Pommes de terre
Choix variétal : c’est aussi une question d’équilibre
Pour les producteurs, la question du choix variétal pose un arbitrage clé : faut-il privilégier des variétés à haut potentiel de rendement ou celles exigées par les transformateurs avec lesquels des contrats sont signés ?
Pour les producteurs, la question du choix variétal pose un arbitrage clé : faut-il privilégier des variétés à haut potentiel de rendement ou celles exigées par les transformateurs avec lesquels des contrats sont signés ?
La question revient chaque campagne : faut-il viser le rendement maximal ou privilégier la valorisation contractuelle ? En réalité, plus que de choisir des variétés qui répondent à l’un ou l’autre, il s’agit surtout d’arbitrer entre performance agronomique et sécurisation économique.

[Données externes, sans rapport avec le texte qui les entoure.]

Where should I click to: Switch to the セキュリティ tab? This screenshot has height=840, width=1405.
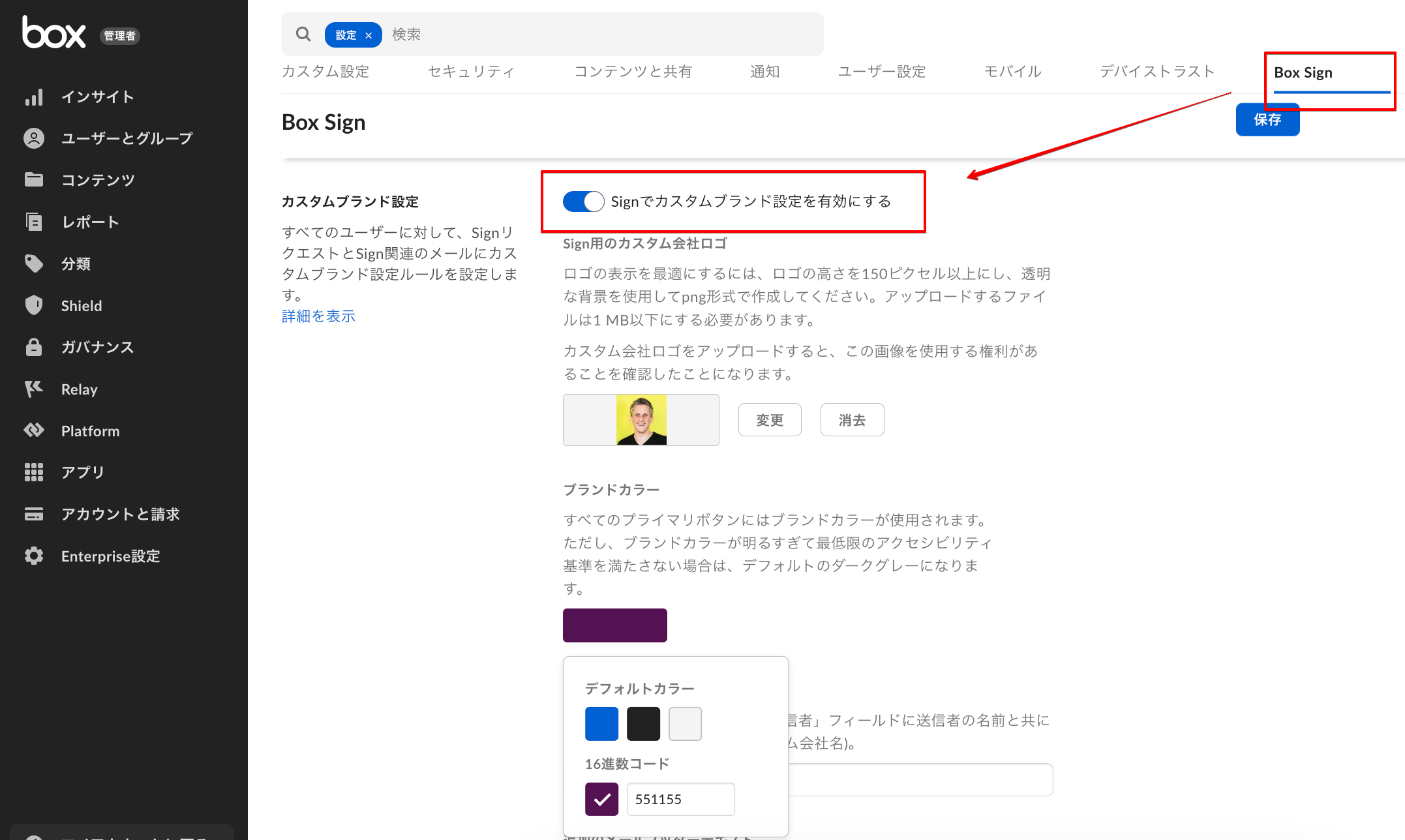(x=471, y=71)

Le rendement, un levier technique essentiel
Les variétés à fort potentiel vont permettre d’optimiser les charges fixes (irrigation, mécanisation…) et d’améliorer ainsi la compétitivité à l’hectare.
Historiquement, des pommes de terre comme Fontane ou Agria ont dominé les surfaces grâce à un potentiel de rendement régulier dépassant les 50 - 60 t/ha, tout en maintenant une bonne adaptation aux contrats industriels et une valorisation correcte.